[Dataset excerpts]
● ● ● ● ● ● ●

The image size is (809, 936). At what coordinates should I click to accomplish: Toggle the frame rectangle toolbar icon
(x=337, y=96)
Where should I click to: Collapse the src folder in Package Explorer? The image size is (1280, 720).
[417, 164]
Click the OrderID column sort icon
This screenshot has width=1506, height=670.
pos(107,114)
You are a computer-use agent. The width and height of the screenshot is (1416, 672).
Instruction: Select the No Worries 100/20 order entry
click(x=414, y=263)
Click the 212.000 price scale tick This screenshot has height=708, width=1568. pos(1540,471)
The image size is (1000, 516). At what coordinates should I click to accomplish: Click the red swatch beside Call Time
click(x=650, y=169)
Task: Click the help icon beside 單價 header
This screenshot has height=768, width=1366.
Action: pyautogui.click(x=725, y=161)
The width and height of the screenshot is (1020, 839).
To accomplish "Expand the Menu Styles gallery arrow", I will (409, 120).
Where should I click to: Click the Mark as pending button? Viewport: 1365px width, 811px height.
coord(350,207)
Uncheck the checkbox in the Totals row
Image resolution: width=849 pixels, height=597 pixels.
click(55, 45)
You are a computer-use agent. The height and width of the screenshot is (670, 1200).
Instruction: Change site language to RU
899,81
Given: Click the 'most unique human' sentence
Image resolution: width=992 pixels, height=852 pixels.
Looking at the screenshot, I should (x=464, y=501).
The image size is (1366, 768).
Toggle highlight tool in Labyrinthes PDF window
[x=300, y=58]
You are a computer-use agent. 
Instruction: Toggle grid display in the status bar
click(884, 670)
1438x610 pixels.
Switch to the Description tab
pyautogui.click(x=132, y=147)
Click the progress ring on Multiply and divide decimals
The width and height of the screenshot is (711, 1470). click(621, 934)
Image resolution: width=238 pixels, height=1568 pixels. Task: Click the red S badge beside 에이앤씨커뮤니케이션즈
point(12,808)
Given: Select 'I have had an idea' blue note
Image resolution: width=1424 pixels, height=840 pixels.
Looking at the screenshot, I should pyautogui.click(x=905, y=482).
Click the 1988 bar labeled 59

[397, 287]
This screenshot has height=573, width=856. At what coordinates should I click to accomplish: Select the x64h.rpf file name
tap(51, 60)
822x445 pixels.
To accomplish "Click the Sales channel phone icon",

● ● ● ● ● ● ●

> [What is required]: Please set down all the data word for word.

> [Exercise result]:
The image size is (809, 936). At what coordinates should I click to accomplish: Toggle the frame rectangle toolbar icon
(x=337, y=96)
Where should I click to: Collapse the src folder in Package Explorer? The image size is (1280, 720).
[417, 164]
Click the OrderID column sort icon
This screenshot has width=1506, height=670.
pos(107,114)
You are a computer-use agent. The width and height of the screenshot is (1416, 672).
Instruction: Select the No Worries 100/20 order entry
click(x=414, y=263)
Click the 212.000 price scale tick This screenshot has height=708, width=1568. pos(1540,471)
The image size is (1000, 516). At what coordinates should I click to accomplish: Click the red swatch beside Call Time
click(x=650, y=169)
Task: Click the help icon beside 單價 header
This screenshot has height=768, width=1366.
Action: pyautogui.click(x=725, y=161)
The width and height of the screenshot is (1020, 839).
To accomplish "Expand the Menu Styles gallery arrow", I will (409, 120).
Where should I click to: Click the Mark as pending button? Viewport: 1365px width, 811px height.
coord(350,207)
Uncheck the checkbox in the Totals row
Image resolution: width=849 pixels, height=597 pixels.
click(55, 45)
You are a computer-use agent. The height and width of the screenshot is (670, 1200).
Instruction: Change site language to RU
899,81
Given: Click the 'most unique human' sentence
Image resolution: width=992 pixels, height=852 pixels.
Looking at the screenshot, I should (x=464, y=501).
The image size is (1366, 768).
Toggle highlight tool in Labyrinthes PDF window
[x=300, y=58]
You are a computer-use agent. 
Instruction: Toggle grid display in the status bar
click(884, 670)
1438x610 pixels.
Switch to the Description tab
pyautogui.click(x=132, y=147)
Click the progress ring on Multiply and divide decimals
The width and height of the screenshot is (711, 1470). click(621, 934)
Image resolution: width=238 pixels, height=1568 pixels. Task: Click the red S badge beside 에이앤씨커뮤니케이션즈
point(12,808)
Given: Select 'I have had an idea' blue note
Image resolution: width=1424 pixels, height=840 pixels.
Looking at the screenshot, I should pyautogui.click(x=905, y=482).
Click the 1988 bar labeled 59

[397, 287]
This screenshot has height=573, width=856. At what coordinates should I click to accomplish: Select the x64h.rpf file name
tap(51, 60)
822x445 pixels.
To accomplish "Click the Sales channel phone icon",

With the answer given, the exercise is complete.